HANOI: India said Saturday it is giving Vietnam half a billion dollars in credit to boost defense ties, the latest security deal between the two nations seeking to counter Beijing’s muscle-flexing in the South China Sea.
Indian Prime Minister Narendra Modi made the announcement during a visit to Hanoi, which has gone on a spending spree in recent years to expand and modernize its military arsenal amid territorial disputes with Beijing in the strategically vital waterway.
“I am also happy to announce a new defense credit for Vietnam of $500 million for facilitating deeper defense cooperation,” Modi told reporters after officials signed a raft of agreements, including in technology, cyber security and health.
He did not specify details of the arrangement, but traditionally such lines of credit would oblige Vietnam to sign contracts with Indian companies.
About 50 percent of India’s trade passes through the South China Sea, where Beijing has built up islands and outcrops capable of supporting military activities, much to the chagrin of Vietnam and other claimants.
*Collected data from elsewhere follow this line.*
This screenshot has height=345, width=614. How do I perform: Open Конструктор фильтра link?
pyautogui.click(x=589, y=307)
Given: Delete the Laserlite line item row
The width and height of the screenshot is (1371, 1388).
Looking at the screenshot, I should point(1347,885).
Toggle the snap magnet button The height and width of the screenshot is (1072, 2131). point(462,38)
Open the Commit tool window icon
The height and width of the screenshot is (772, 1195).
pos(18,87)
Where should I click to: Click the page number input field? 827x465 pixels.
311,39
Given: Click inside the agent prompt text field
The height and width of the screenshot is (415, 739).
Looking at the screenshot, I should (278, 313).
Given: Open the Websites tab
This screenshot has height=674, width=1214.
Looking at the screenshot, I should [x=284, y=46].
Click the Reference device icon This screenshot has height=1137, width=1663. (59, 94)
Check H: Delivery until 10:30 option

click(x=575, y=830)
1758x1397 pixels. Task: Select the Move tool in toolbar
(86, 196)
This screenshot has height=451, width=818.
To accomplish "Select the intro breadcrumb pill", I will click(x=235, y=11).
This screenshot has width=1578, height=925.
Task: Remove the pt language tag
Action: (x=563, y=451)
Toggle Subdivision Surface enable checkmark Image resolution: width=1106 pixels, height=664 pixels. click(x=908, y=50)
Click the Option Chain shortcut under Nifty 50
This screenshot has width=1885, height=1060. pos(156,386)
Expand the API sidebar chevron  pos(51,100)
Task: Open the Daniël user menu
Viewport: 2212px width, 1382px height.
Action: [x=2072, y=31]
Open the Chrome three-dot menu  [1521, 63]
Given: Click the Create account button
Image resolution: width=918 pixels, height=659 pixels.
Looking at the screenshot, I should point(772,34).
Vietnam’s Prime Minister praised its close friendship with India Saturday during the visit—the first by an Indian premier in 15 years and part of New Delhi’s “Act East Policy” to strengthen economic and security ties with east Asian neighbors.
“[We] discussed matters concerning the East Sea,” Vietnamese Prime Minister Nguyen Xuan Phuc told reporters.
“All sides must peacefully solve East Sea disputes based on international laws,” he added of the contested waterway, where the Philippines, Brunei, Taiwan and Malaysia also have claims.
The latest defense deal follows a similar announcement in 2014 when India agreed to give Vietnam a $100-million line of credit to buy naval patrol boats, a move that likely rankled China.
Beijing has previously criticized India’s cooperation with Vietnam in the defense sector, and India has its own frosty history with China following a brief but bloody border war in 1962.
Vietnam was the eighth largest importer of arms between 2011 and 2015, according to the Stockholm International Peace Research Institute, up from a rank of 43 in the previous five year period.
More than 90 percent of its equipment comes from its traditional ally Russia, followed by Ukraine and then Spain.
It is increasingly looking to new partners to replace or update Soviet-era military equipment, including the United States, which lifted a Cold War-era arms embargo in May during a visit by President Barack Obama.